Today is Monday before Thanksgiving, which means by today you should have your turkey defrosting if it is frozen. Tomorrow you shop and chop. Wednesday you brine.  That day you may also bake things that do not properly share the oven with an onion-laced fowl: pies, rolls, cornbread. Thursday you roast, set, carve, eat, repackage, clean, sweep.pie-72274_640

This meal-prep regimen is a liturgy of sorts. There is enough fixity to the Thanksgiving menu to require a certain order in order to make it turn out right. Without hired help, most would not be able to do it unless done with these stages. Home magazines frequently devise charts to help hosts survive the challenge. But even cursory readings of these Thanksgiving-planning charts hint at the jarring mismatch between the celebration expected and the struggles involved in attaining it.  Even a title of such plans, “How to Get It All Done,” carries spiritual anxiety. Did we in our own strength confide, our striving would be losing.

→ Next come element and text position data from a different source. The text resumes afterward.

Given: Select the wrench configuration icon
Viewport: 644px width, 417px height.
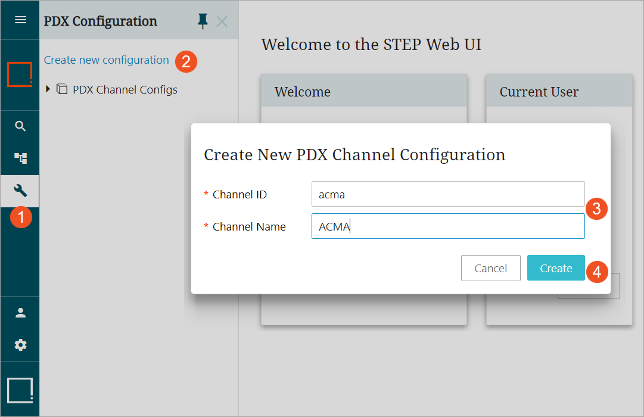Looking at the screenshot, I should [20, 191].
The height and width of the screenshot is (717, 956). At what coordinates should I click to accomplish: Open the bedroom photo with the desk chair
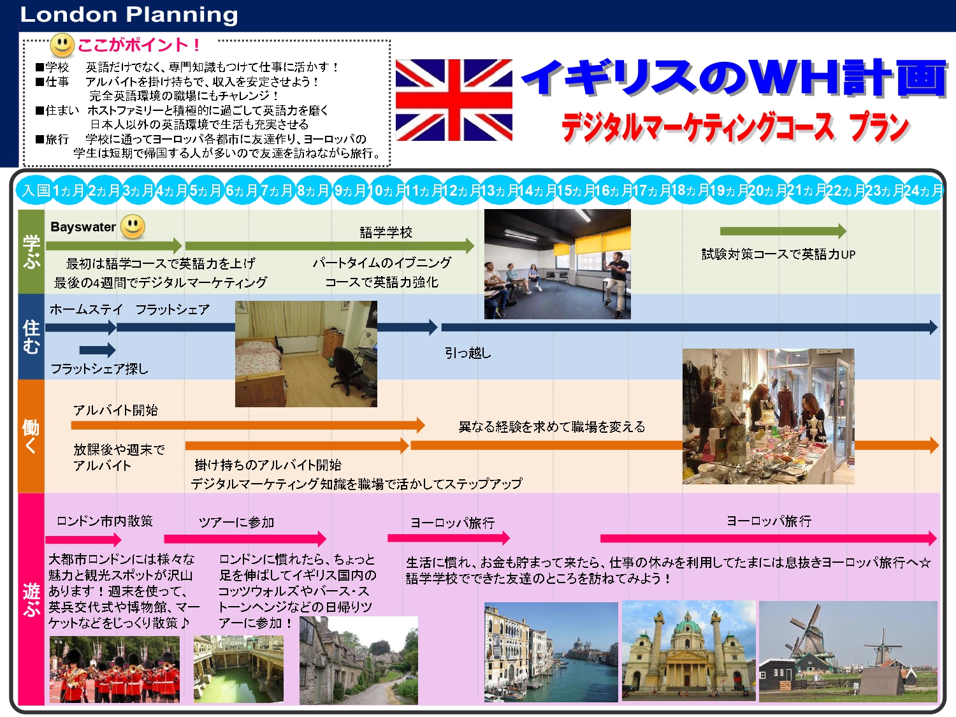(x=306, y=354)
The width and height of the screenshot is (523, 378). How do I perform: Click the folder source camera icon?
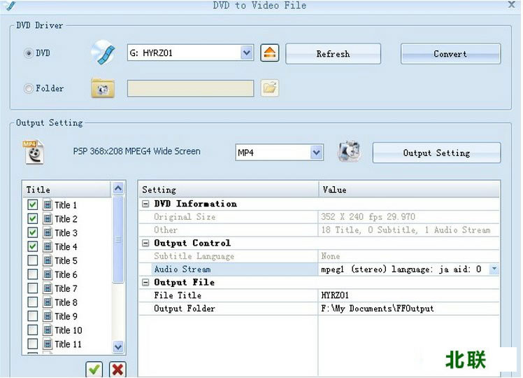pyautogui.click(x=103, y=88)
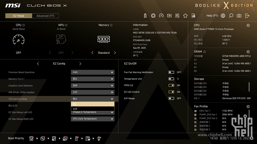This screenshot has height=144, width=257.
Task: Open favorites with the star icon
Action: click(185, 16)
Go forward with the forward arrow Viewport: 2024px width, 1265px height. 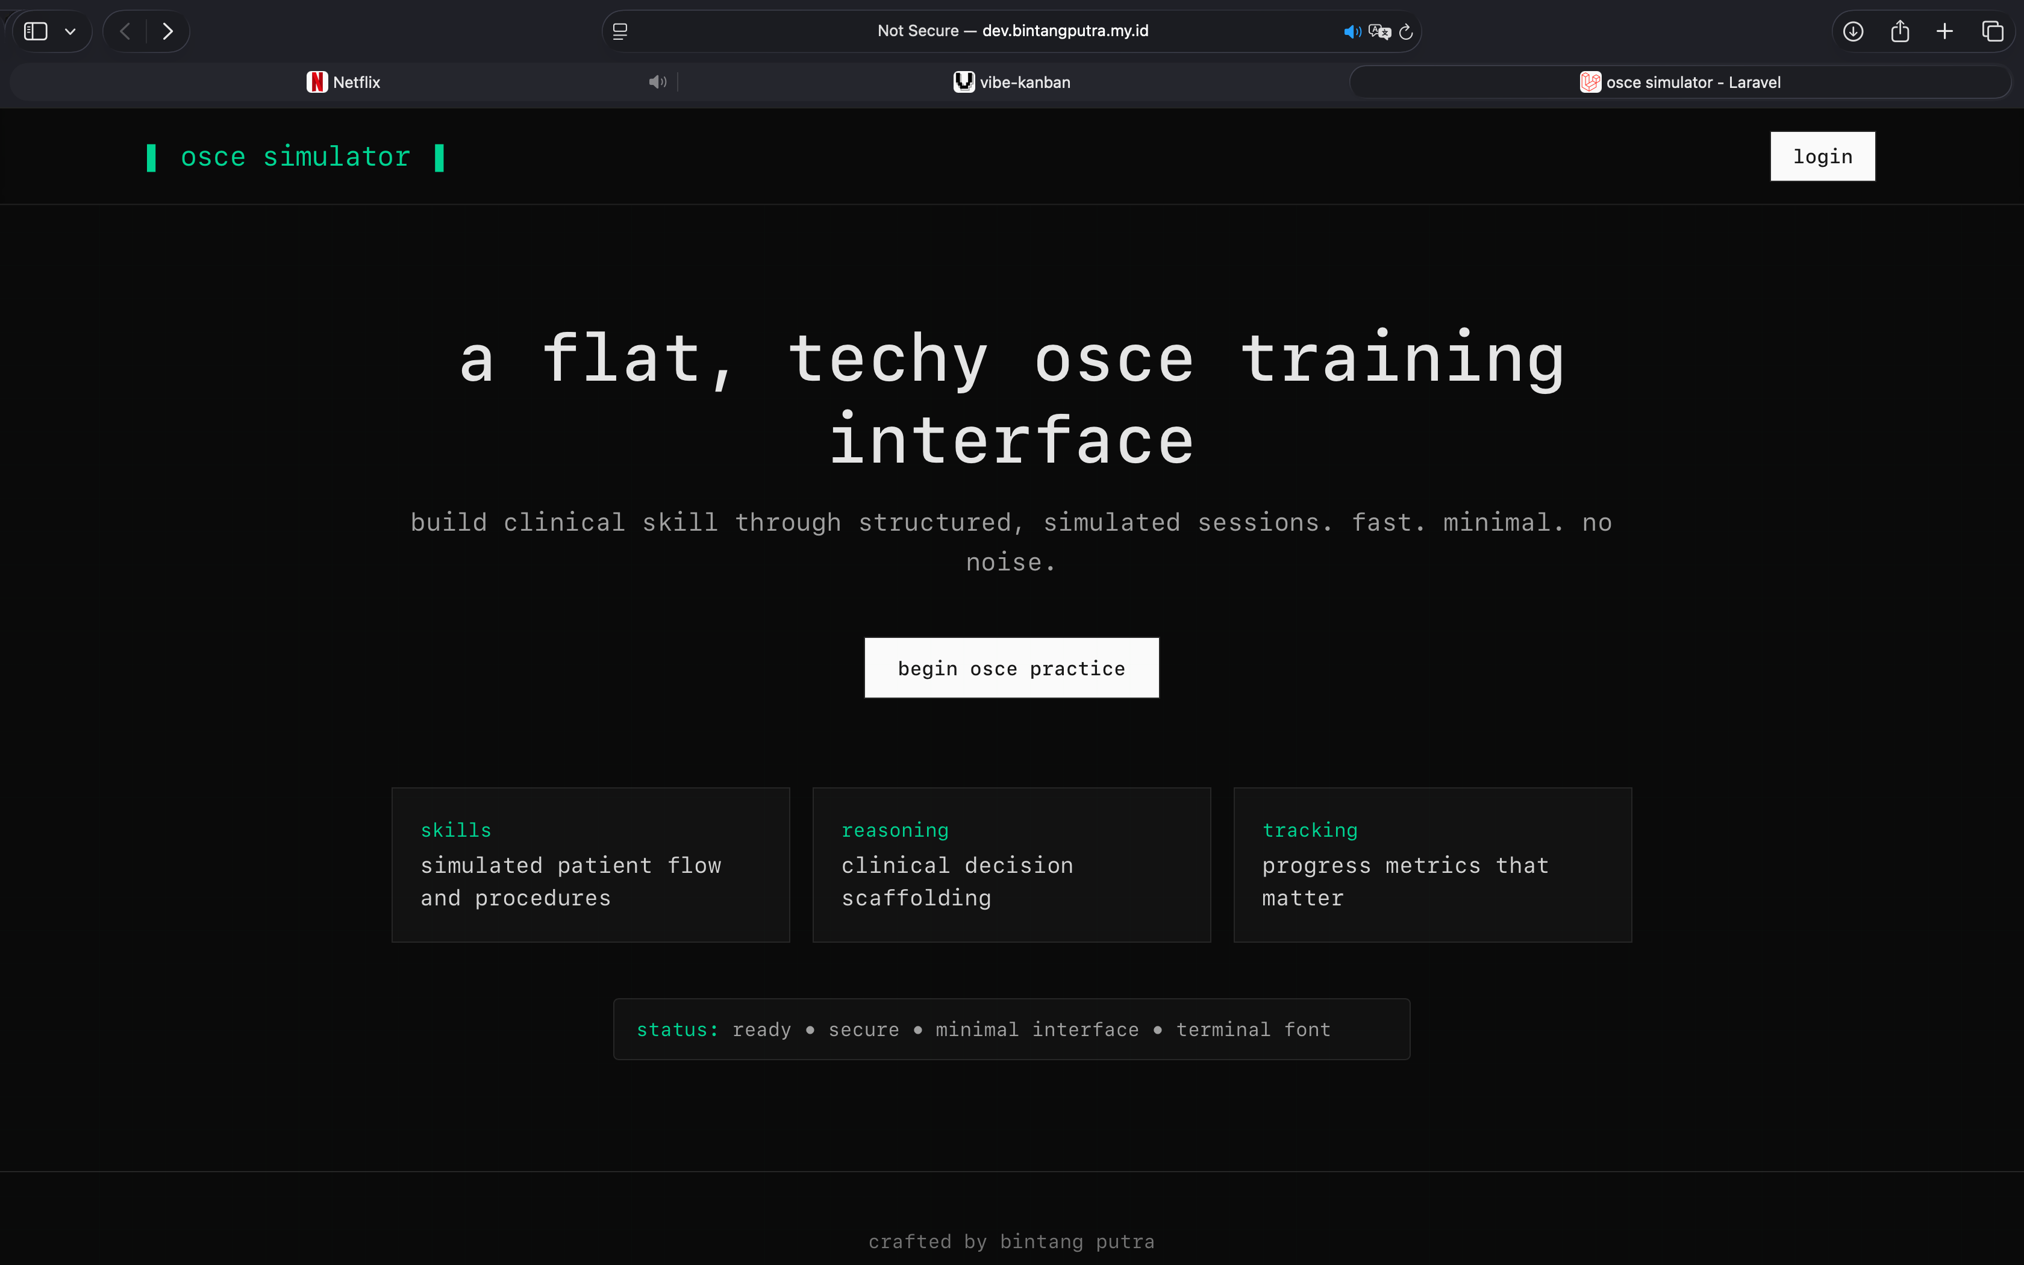tap(167, 31)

The solution to this problem is rendering Thanksgiving both more and less spiritual.  We can observe on the day an actual liturgy of Thanksgiving, for which some churchly resources may avail.  The Episcopal Book of Common Prayer, for example, offers this collect for the day:

“Almighty and gracious Father, we give you thanks for the fruits of the earth in their season and for the labors of those who harvest them. Make us, we beseech thee, faithful stewards of thy great bounty, for the provision of our necessities and the relief of all who are in need, to the glory of thy Name; through Jesus Christ our Lord, who liveth and reigneth with thee and the Holy Spirit, one God, now and for ever. Amen.”

But we also can relieve food of some of its spiritual responsibilities by treating it, as Carroll recommends, not always as a guilt-inducing threat to be taken medicinally. Eating, at least on this occasion, really can be seasoned with thanksgiving. Harriet Beecher Stowe was not famous only for her execration of slavery in Uncle Tom’s Cabin, but for her positive if sometimes ironic appraisals of the habits of her New England forbears.  In her novel Oldtown Folks, Stowe offers this etiology of the pie:

“The pie is an English institution, which, planted on American soil, forthwith ran rampant and burst forth into an untold variety of genera and species. Not merely the old mince pie, but a thousand strictly American seedlings from that main stock, evinced the power of American housewives to adapt old institutions to new uses. Pumpkin pies, cranberry pies, huckleberry pies, cherry pies, green-currant pies, peach, pear, and plum pies, custard pies, apple pies, Marlborough-pudding pies, –pies with top crusts, and pies without,–pies adorned with all sorts of fanciful fluting and architectural strips laid across and around, and otherwise varied, attested the boundless fertility of the feminine mind, when once let loose in a given direction.”

Stowe’s paean is not merely a theory of U.S. history or of gendered aesthetics, but a pretty full-throated endorsement of the good of creation, and obligation heartily to appreciate it as such.  We could apply her praise to this most Thanksgiving-appropriate of desserts to the meal as a whole. As Stowe could advise Carroll, and the rest of us, immoderate thanksgiving makes moderate eating easier.